1. The coming of the Danes.Edit

But peace did not come to the English when Egbert became king, for new enemies appeared. These were the Danes, a people of the same blood as the English, but living in Denmark and Norway. They were called Northmen or Norsemen, and unlike the English, had remained heathens. They were as fierce and warlike as the English had been before Christianity changed their habits and softened their manners. They came in great numbers in their boats, and landing on the coasts of England, Scotland, Ireland, and France, plundered the inhabitants, carrying off prisoners, and burning the homes of the defenceless people. They specially delighted in robbing and burning monasteries, partly because they were the homes of priests of the Christian religion, and partly because much wealth was gathered there. Besides the monks could not offer much opposition to them. Egbert and his son and grandsons did their utmost to drive back these robbers. At times the English were successful and defeated the enemy, but they gradually lost ground until a great part of England was subdued by the Danes. Northumbria, Mercia and East Anglia were thus taken by them, and then they turned their arms against Wessex. Here four grandsons of Egbert reigned in succession and strove to keep back the Danes. The last of these kings was Alfred, who began to reign in 871. He was chosen king over his brother's son, who was a mere lad, because the English wanted a brave leader at this perilous time, and Alfred had shown his courage in many a fierce fight with the invaders.

2. Alfred the Great.Edit

Few kings have been such good rulers as Alfred, and few have had so many difficulties to overcome. When quite a little lad at his mother's knee he was fond of reading and learning, although books at that time were very scarce. He was sent to Rome when four years old, and there learned much which helped him greatly after he became king. He was troubled all his life with a painful disease, and at the very outset of his reign had to do battle against the ravaging Danes. But he bore himself bravely and manfully at all times, although for the first seven years of his reign he met with nothing but defeat in his struggle against the enemy. In 878, so great was his distress, he had to fly in disguise to the marshes and woods of Somersetshire. There, it is said, while hiding in a swineherd's hut, he allows the good wife's cakes to burn, so intent was he on thinking out a plan by means of which he could save his country. At last he gathered his scattered followers together in Athelney, an island in Somersetshire, and inspiring them with his own hope and courage, attacked and defeated the Danish leader, Guthrum, at Edington. He then made him sign a treaty, called the Treaty of Wedmore, whereby the Danes kept that part of England north of a line from London to Chester, while Alfred kept all south of that line. By this treaty the Danes held Northumbria, East Anglia, and part of Mercia, and this land became known as the Danelagh. Many of the Danes became Christians, and Alfred's supremacy over the Danelagh was recognized. This treaty gave the land peace for many years, and Alfred now tried to improve the condition of his people, and to give them good laws.

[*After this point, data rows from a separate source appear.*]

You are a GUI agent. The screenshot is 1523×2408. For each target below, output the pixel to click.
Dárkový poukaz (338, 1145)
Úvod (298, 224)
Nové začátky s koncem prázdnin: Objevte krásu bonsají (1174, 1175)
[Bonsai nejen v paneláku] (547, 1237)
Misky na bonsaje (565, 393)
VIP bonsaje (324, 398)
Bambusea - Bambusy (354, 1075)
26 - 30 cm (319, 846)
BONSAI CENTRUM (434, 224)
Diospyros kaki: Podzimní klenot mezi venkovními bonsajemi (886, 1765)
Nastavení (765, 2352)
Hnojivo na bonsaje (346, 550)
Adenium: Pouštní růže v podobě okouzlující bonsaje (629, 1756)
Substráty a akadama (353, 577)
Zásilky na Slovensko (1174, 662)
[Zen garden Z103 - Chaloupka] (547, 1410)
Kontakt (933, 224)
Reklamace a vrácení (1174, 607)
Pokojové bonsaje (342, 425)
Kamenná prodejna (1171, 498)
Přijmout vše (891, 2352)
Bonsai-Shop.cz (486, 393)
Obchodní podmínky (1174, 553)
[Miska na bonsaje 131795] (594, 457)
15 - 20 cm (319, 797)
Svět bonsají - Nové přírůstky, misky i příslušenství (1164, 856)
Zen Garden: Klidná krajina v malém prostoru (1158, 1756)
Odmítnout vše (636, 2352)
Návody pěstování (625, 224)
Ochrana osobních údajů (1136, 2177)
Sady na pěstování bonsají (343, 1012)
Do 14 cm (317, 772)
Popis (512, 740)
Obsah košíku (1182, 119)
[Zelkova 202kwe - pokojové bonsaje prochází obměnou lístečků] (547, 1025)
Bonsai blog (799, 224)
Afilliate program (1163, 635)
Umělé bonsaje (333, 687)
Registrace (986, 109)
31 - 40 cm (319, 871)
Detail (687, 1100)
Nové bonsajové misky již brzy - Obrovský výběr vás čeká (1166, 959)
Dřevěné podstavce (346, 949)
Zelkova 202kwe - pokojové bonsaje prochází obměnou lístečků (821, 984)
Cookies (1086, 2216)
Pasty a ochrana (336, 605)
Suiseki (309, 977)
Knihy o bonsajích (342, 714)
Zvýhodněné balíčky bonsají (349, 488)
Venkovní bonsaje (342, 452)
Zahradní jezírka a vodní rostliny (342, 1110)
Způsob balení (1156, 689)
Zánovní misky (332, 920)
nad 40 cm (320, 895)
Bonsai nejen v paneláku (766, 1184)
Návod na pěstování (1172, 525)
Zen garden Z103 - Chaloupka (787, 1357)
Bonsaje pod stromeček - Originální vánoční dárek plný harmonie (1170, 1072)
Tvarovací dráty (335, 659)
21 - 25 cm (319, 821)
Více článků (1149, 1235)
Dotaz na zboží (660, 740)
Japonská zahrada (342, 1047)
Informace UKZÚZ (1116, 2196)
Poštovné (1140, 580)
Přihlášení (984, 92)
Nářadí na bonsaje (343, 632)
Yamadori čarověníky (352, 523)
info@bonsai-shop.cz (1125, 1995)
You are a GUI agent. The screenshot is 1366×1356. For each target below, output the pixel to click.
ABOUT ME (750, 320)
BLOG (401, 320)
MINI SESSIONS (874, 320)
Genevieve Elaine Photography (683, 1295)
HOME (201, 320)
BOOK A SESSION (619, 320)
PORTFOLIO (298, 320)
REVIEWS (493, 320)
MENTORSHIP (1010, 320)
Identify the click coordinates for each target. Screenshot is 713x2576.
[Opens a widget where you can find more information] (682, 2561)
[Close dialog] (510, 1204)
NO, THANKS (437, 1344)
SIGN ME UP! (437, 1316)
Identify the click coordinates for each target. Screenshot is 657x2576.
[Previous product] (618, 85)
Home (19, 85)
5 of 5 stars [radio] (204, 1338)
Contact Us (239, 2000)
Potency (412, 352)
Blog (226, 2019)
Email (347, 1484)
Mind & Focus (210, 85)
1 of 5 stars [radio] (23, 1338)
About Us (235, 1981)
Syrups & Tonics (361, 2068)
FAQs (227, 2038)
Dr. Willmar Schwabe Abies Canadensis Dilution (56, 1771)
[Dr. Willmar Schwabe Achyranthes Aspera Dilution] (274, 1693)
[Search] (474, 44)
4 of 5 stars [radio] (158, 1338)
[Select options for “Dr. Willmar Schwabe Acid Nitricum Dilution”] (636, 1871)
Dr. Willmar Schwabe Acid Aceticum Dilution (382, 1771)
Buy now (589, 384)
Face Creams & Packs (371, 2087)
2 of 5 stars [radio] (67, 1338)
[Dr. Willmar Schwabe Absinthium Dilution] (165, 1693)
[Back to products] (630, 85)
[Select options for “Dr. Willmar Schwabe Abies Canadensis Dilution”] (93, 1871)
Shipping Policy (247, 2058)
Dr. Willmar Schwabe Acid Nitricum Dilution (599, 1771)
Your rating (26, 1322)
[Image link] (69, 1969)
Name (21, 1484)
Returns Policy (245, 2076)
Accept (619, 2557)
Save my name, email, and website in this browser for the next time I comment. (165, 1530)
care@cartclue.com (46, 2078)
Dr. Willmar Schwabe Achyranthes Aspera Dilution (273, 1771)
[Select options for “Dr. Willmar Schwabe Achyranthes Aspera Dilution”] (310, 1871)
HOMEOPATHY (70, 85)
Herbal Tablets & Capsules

3. Alfred's Government.Edit

Among other good things that Alfred did, he collected the old laws of the English and added others from the Ten Commandments and the laws of Moses, and these he put in force. He built monasteries and schools and sought to fill them with pupils under wise and learned teachers. He translated books, which were written in Latin, into English, and so may be said to be the Father of English literature.

Not content with trying to educate his people, he took great care that they should be taught to defend themselves against the Danes. He divided his men into two bodies, one to go out to fight against the Danes, if needful, and the other to guard the homes of the people. He also built ships to keep the Danes away from the shore, and thus began the English navy. His time was always fully occupied, one portion being given to sleep, another to prayer, and a third to work. Thus it was that Alfred, although often ill and troubled by wars and invasions, did more for his people and his kingdom than most kings who have ruled in England.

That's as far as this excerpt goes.